Collected data:
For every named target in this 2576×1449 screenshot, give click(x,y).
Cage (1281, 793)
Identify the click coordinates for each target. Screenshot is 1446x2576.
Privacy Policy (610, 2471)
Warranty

» Your objective
Could you print all of the data above once more, unaltered?

» Your response
For every named target in this 2576×1449 screenshot, give click(x,y).
Cage (1281, 793)
Identify the click coordinates for each target. Screenshot is 1446x2576.
Privacy Policy (610, 2471)
Warranty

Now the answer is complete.